From 1994 to 2006, Kagan served as an anchor and correspondent for CNN, in CNN's corporate headquarters of Atlanta, Georgia. She anchored CNN Live Today shown from 10am-12pm Eastern Time for eight years. She also served as host of the CNN/People news entertainment program, People in the News, and earlier served as a CNN sports reporter and anchor.

==Biography==
===Early life===
Kagan grew up in a secular Jewish family in Beverly Hills, California. She is a 1981 graduate of Beverly Hills High School where she ran cross-country, and a 1985 graduate of Stanford University.

===Broadcasting Career 1985-2006===
After graduating from Stanford, Kagan sent out hundreds of demo tapes. She was hired for an on-air job at a Santa Barbara television station, KEYT-TV. From there, she moved to a general assignment reporting position at KTVK, which is based in Phoenix, where she went on to take the additional role of weekend sports anchor in addition to her weekday reporting duties.
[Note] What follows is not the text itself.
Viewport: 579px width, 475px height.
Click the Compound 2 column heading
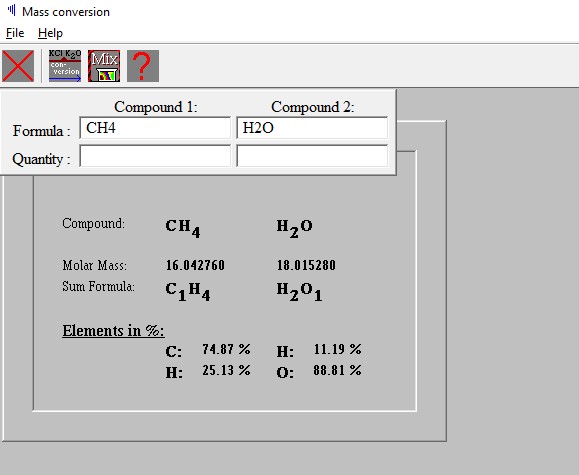point(313,107)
After KTVK did not renew Kagan's contract, Jim Walton, the head of CNN/SI, hired Kagan as sports anchor and correspondent. She went on to cover major sporting events including the Super Bowl, the NBA Playoffs, and international figure skating championships from Russia. Kagan later moved to CNN's news division and became a main CNN news anchor and correspondent.

In this role, Kagan reported on presidential and mid-term elections. She reported on-site from the Middle East during the second Gulf War and the Washington, D.C. sniper attack investigation. Kagan traveled to Africa with musician Bono where she reported on AIDS and famine for all of the CNN networks. While in Africa, Kagan maintained a daily blog on CNN.com of her reports and experiences. Additionally, she reported several Academy Awards ceremonies and the Monterey Jazz Festival.

Kagan is one of a handful of national news anchors who was on the air live during the terrorist attacks on the morning of September 11, 2001. She reported throughout the day and, in later days, covered the unfolding story from CNN headquarters in Atlanta and from the network's Washington, D.C. bureau.

After CNN declined to renew her employment contract, Kagan left CNN on September 1, 2006, to launch a personal news website, DarynKagan.com, on November 13, 2006. The Boston Globe described Kagan's site as having "buck[ed] the media tide with an emphasis on stories that illustrate the triumph of the human spirit." In an interview with the Los Angeles Times, Kagan discussed her career, and said "I think it's really important to be informed. I just also think it's important to be inspired."

Kagan went on to extend her DarynKagan.com brand of content to television news documentaries, radio, and books. Her first TV film, Breaking the Curse, aired on PBS and won the 2008 Gracie Award for Outstanding Documentary. Kagan produced and narrated the film, which told the story of an American woman fighting for those living with leprosy in India. Kagan's first book, What's Possible!, was released in 2008 by Meredith Books, and was described by the Associated Press as "stories about people who overcame obstacles to achieve dreams." Her next documentary, Solartown USA, was about a Wisconsin town that made a commitment to solar power in the 1970s. Oprah Radio began to run DarynKagan.com content each day beginning in March 2009 on SIRIUS XM radio.

===Personal life===
Kagan sees her story as one of "reinvention," and speaks around the country on that topic. She is Jewish, and her great-grandfather was a Russian immigrant named Eiser Cohen who came to the United States through Ellis Island and settled in Milwaukee, Wisconsin. Her grandfather, Jack Kagan, later moved to the Los Angeles area. Her mother, Phyllis Kagan, is a breast cancer survivor who has appeared on CNN discussing the disease. Kagan has a younger sister named Kallan, an executive at Arc Productions, and an older brother named Mark.

In September 2004, Kagan became romantically involved with radio talk show host Rush Limbaugh, but they broke up in February 2006. Kagan is married to Trent Swanson and is stepmother to his two daughters. The marriage took place sometime before 2015.

Kagan has adopted a three-legged cat, Tripod, and a dog, Darla Louise, from rescue shelters.